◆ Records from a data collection
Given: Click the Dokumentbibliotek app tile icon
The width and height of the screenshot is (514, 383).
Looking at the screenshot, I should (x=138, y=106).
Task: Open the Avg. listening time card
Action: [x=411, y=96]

◆ Work order
All of the records should be transcribed exactly, with nothing left out.

◆ Answer to the problem
Given: Click the Dokumentbibliotek app tile icon
The width and height of the screenshot is (514, 383).
Looking at the screenshot, I should (x=138, y=106).
Task: Open the Avg. listening time card
Action: [x=411, y=96]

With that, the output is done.